3. Hardware roadmaps and regulation.
Smart rings will likely add more biomarkers over time — from better stress proxies to tighter integration with metabolic markers like glucose (Ultrahuman already offers continuous glucose monitoring on its broader platform). Each step closer to clinical relevance will bring them further into the orbit of medical regulators.
The players that win will be those that can:
- Ship reliable hardware at scale
- Maintain regulatory-grade data quality
- Navigate multi-region legal landscapes (U.S. ITC, EU MDR, GDPR, AI Act, and emerging Indian rules)
4. Reputation and ethics.
Finally, there’s the question of how these systems communicate limits. Real-time biointelligence can easily be over-sold as a substitute for medical advice. If users start relying on ring notifications to manage serious conditions, regulators and medical bodies will push back.
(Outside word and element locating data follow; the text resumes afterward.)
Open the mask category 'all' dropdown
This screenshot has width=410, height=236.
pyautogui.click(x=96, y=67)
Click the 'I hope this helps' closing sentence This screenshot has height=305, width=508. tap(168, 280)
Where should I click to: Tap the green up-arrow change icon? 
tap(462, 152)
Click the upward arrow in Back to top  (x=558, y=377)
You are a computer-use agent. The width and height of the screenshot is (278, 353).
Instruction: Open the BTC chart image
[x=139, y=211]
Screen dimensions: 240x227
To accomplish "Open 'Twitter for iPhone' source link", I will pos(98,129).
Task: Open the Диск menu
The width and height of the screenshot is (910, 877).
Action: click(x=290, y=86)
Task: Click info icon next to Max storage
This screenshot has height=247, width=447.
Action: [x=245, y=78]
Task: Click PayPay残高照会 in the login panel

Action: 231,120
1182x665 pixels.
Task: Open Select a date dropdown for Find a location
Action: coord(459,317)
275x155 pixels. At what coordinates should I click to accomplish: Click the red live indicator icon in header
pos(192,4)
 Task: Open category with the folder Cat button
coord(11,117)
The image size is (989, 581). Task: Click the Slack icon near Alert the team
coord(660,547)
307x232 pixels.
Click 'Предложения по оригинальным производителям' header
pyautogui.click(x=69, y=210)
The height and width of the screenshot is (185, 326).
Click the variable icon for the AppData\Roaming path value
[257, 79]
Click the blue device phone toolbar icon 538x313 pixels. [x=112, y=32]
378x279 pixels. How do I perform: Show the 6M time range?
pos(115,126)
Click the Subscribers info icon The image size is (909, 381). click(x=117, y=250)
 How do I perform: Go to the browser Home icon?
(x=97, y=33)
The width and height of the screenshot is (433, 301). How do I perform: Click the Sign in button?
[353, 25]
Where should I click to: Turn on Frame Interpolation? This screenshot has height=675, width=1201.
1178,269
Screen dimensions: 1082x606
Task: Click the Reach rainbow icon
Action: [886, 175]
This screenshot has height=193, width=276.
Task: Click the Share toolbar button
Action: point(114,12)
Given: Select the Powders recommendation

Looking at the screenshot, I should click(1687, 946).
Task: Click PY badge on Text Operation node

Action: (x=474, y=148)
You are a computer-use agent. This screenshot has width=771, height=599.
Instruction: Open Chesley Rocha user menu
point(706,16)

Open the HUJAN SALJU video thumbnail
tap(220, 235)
Companies that are transparent about what their AI can and cannot do — and that integrate with clinicians rather than replace them — will have a long-term edge.
6. The bottom line
Ultrahuman’s Ring Pro and Jade launch is more than a product refresh. It’s a test case for whether a hardware startup can innovate its way around a patent blockade and use AI to deepen its relationship with users at the same time.
If it succeeds, smart rings could become the most important health gadget you own, quietly tracking and nudging in the background. If it fails, the category risks hardening into a narrow duopoly defined more by legal firepower than by user benefit. The real question for readers is simple: who do you trust to sit on your finger — and to sit on your health data?